Exercise - Each record below needs to be copied out exactly as it stands.

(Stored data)
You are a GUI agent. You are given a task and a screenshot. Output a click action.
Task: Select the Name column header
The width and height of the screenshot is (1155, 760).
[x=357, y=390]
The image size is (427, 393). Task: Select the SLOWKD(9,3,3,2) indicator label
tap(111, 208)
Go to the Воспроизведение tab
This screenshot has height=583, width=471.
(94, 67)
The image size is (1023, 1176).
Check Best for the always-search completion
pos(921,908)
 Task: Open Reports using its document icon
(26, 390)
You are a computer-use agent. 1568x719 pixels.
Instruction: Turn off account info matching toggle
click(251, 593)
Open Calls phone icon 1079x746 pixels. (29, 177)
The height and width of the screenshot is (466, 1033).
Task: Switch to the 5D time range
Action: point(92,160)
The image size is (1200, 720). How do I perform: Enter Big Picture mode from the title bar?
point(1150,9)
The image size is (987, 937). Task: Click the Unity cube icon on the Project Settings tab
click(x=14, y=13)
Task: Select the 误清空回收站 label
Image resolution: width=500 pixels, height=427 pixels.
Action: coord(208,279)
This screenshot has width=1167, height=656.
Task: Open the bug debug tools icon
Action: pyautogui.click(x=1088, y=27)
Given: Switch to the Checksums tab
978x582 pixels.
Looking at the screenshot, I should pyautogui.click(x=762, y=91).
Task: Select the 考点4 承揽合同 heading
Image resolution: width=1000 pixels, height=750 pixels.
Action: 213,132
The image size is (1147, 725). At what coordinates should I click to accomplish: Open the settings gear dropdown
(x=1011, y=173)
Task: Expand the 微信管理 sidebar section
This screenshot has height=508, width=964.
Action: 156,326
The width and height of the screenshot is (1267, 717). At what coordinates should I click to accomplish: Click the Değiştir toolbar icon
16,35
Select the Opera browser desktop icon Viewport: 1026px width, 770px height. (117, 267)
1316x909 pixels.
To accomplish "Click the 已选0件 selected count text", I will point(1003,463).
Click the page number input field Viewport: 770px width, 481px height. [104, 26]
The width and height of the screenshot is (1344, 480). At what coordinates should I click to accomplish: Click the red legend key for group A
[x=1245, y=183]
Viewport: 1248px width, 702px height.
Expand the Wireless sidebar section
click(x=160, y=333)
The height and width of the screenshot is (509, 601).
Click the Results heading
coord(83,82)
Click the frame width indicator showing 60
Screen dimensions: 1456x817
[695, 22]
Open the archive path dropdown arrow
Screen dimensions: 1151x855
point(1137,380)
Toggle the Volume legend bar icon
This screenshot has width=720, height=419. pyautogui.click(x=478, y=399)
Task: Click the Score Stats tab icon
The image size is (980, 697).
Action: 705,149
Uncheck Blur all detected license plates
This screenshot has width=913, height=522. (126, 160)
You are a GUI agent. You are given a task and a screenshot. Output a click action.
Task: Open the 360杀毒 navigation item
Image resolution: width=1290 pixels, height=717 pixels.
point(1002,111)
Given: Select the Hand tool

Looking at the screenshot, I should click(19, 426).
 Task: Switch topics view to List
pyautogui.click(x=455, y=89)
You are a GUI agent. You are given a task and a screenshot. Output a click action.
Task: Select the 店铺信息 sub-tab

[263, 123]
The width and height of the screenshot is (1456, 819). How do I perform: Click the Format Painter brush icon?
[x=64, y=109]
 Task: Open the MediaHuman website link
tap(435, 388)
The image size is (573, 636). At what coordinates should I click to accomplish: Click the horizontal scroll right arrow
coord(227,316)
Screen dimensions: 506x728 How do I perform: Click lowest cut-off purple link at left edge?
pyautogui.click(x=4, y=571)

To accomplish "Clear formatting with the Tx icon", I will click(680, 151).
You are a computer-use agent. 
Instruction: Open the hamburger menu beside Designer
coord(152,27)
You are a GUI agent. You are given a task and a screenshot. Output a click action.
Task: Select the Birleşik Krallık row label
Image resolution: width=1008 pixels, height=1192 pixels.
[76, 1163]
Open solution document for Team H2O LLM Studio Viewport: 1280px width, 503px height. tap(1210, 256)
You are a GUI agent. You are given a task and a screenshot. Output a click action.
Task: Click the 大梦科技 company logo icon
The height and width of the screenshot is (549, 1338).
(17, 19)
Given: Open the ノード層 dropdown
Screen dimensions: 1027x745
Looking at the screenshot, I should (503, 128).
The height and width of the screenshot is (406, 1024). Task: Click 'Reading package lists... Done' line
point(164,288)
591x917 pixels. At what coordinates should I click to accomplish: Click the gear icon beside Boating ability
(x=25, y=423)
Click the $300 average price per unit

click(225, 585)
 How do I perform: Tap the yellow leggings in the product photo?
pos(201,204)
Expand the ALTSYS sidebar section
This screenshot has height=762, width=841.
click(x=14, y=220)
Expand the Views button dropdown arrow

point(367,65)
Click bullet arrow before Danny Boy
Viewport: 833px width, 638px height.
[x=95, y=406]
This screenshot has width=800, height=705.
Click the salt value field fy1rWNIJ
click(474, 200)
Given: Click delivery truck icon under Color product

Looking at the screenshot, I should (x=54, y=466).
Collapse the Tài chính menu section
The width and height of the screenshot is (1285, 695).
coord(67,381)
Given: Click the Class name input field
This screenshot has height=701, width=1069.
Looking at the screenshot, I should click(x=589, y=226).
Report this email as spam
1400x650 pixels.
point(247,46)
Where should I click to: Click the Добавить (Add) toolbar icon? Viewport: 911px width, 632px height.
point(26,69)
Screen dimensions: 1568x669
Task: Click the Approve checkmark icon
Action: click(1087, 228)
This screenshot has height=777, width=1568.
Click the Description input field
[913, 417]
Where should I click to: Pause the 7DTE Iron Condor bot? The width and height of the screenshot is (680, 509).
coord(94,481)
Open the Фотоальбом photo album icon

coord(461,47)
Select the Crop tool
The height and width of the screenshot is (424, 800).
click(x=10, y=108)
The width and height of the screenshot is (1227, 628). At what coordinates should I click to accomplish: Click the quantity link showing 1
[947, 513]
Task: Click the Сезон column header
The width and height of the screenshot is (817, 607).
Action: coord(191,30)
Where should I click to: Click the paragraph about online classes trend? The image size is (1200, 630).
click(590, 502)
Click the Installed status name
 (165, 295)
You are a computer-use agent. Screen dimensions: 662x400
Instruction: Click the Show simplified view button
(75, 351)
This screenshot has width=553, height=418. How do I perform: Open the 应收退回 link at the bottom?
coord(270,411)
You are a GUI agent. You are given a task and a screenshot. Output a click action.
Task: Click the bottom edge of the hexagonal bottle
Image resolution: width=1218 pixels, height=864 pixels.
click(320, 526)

Response to the task -
You are a GUI agent. You are given a task and a screenshot. Output a click action.
Task: Select the Name column header
The width and height of the screenshot is (1155, 760).
[x=357, y=390]
The image size is (427, 393). Task: Select the SLOWKD(9,3,3,2) indicator label
tap(111, 208)
Go to the Воспроизведение tab
This screenshot has height=583, width=471.
(94, 67)
The image size is (1023, 1176).
Check Best for the always-search completion
pos(921,908)
 Task: Open Reports using its document icon
(26, 390)
You are a computer-use agent. 1568x719 pixels.
Instruction: Turn off account info matching toggle
click(251, 593)
Open Calls phone icon 1079x746 pixels. (29, 177)
The height and width of the screenshot is (466, 1033).
Task: Switch to the 5D time range
Action: point(92,160)
The image size is (1200, 720). How do I perform: Enter Big Picture mode from the title bar?
point(1150,9)
The image size is (987, 937). Task: Click the Unity cube icon on the Project Settings tab
click(x=14, y=13)
Task: Select the 误清空回收站 label
Image resolution: width=500 pixels, height=427 pixels.
Action: coord(208,279)
This screenshot has width=1167, height=656.
Task: Open the bug debug tools icon
Action: pyautogui.click(x=1088, y=27)
Given: Switch to the Checksums tab
978x582 pixels.
Looking at the screenshot, I should pyautogui.click(x=762, y=91).
Task: Select the 考点4 承揽合同 heading
Image resolution: width=1000 pixels, height=750 pixels.
Action: 213,132
The image size is (1147, 725). At what coordinates should I click to accomplish: Open the settings gear dropdown
(x=1011, y=173)
Task: Expand the 微信管理 sidebar section
This screenshot has height=508, width=964.
Action: 156,326
The width and height of the screenshot is (1267, 717). At what coordinates should I click to accomplish: Click the Değiştir toolbar icon
16,35
Select the Opera browser desktop icon Viewport: 1026px width, 770px height. (117, 267)
1316x909 pixels.
To accomplish "Click the 已选0件 selected count text", I will point(1003,463).
Click the page number input field Viewport: 770px width, 481px height. [104, 26]
The width and height of the screenshot is (1344, 480). At what coordinates should I click to accomplish: Click the red legend key for group A
[x=1245, y=183]
Viewport: 1248px width, 702px height.
Expand the Wireless sidebar section
click(x=160, y=333)
The height and width of the screenshot is (509, 601).
Click the Results heading
coord(83,82)
Click the frame width indicator showing 60
Screen dimensions: 1456x817
[695, 22]
Open the archive path dropdown arrow
Screen dimensions: 1151x855
point(1137,380)
Toggle the Volume legend bar icon
This screenshot has width=720, height=419. pyautogui.click(x=478, y=399)
Task: Click the Score Stats tab icon
The image size is (980, 697).
Action: 705,149
Uncheck Blur all detected license plates
This screenshot has width=913, height=522. (126, 160)
You are a GUI agent. You are given a task and a screenshot. Output a click action.
Task: Open the 360杀毒 navigation item
Image resolution: width=1290 pixels, height=717 pixels.
point(1002,111)
Given: Select the Hand tool

Looking at the screenshot, I should click(19, 426).
 Task: Switch topics view to List
pyautogui.click(x=455, y=89)
You are a GUI agent. You are given a task and a screenshot. Output a click action.
Task: Select the 店铺信息 sub-tab

[263, 123]
The width and height of the screenshot is (1456, 819). How do I perform: Click the Format Painter brush icon?
[x=64, y=109]
 Task: Open the MediaHuman website link
tap(435, 388)
The image size is (573, 636). At what coordinates should I click to accomplish: Click the horizontal scroll right arrow
coord(227,316)
Screen dimensions: 506x728 How do I perform: Click lowest cut-off purple link at left edge?
pyautogui.click(x=4, y=571)

To accomplish "Clear formatting with the Tx icon", I will click(680, 151).
You are a computer-use agent. 
Instruction: Open the hamburger menu beside Designer
coord(152,27)
You are a GUI agent. You are given a task and a screenshot. Output a click action.
Task: Select the Birleşik Krallık row label
Image resolution: width=1008 pixels, height=1192 pixels.
[76, 1163]
Open solution document for Team H2O LLM Studio Viewport: 1280px width, 503px height. tap(1210, 256)
You are a GUI agent. You are given a task and a screenshot. Output a click action.
Task: Click the 大梦科技 company logo icon
The height and width of the screenshot is (549, 1338).
(17, 19)
Given: Open the ノード層 dropdown
Screen dimensions: 1027x745
Looking at the screenshot, I should (503, 128).
The height and width of the screenshot is (406, 1024). Task: Click 'Reading package lists... Done' line
point(164,288)
591x917 pixels. At what coordinates should I click to accomplish: Click the gear icon beside Boating ability
(x=25, y=423)
Click the $300 average price per unit

click(225, 585)
 How do I perform: Tap the yellow leggings in the product photo?
pos(201,204)
Expand the ALTSYS sidebar section
This screenshot has height=762, width=841.
click(x=14, y=220)
Expand the Views button dropdown arrow

point(367,65)
Click bullet arrow before Danny Boy
Viewport: 833px width, 638px height.
[x=95, y=406]
This screenshot has width=800, height=705.
Click the salt value field fy1rWNIJ
click(474, 200)
Given: Click delivery truck icon under Color product

Looking at the screenshot, I should (x=54, y=466).
Collapse the Tài chính menu section
The width and height of the screenshot is (1285, 695).
coord(67,381)
Given: Click the Class name input field
This screenshot has height=701, width=1069.
Looking at the screenshot, I should click(x=589, y=226).
Report this email as spam
1400x650 pixels.
point(247,46)
Where should I click to: Click the Добавить (Add) toolbar icon? Viewport: 911px width, 632px height.
point(26,69)
Screen dimensions: 1568x669
Task: Click the Approve checkmark icon
Action: click(1087, 228)
This screenshot has height=777, width=1568.
Click the Description input field
[913, 417]
Where should I click to: Pause the 7DTE Iron Condor bot? The width and height of the screenshot is (680, 509).
coord(94,481)
Open the Фотоальбом photo album icon

coord(461,47)
Select the Crop tool
The height and width of the screenshot is (424, 800).
click(x=10, y=108)
The width and height of the screenshot is (1227, 628). At what coordinates should I click to accomplish: Click the quantity link showing 1
[947, 513]
Task: Click the Сезон column header
The width and height of the screenshot is (817, 607).
Action: coord(191,30)
Where should I click to: Click the paragraph about online classes trend? The image size is (1200, 630).
click(590, 502)
Click the Installed status name
 (165, 295)
You are a computer-use agent. Screen dimensions: 662x400
Instruction: Click the Show simplified view button
(75, 351)
This screenshot has width=553, height=418. How do I perform: Open the 应收退回 link at the bottom?
coord(270,411)
You are a GUI agent. You are given a task and a screenshot. Output a click action.
Task: Click the bottom edge of the hexagonal bottle
Image resolution: width=1218 pixels, height=864 pixels.
click(320, 526)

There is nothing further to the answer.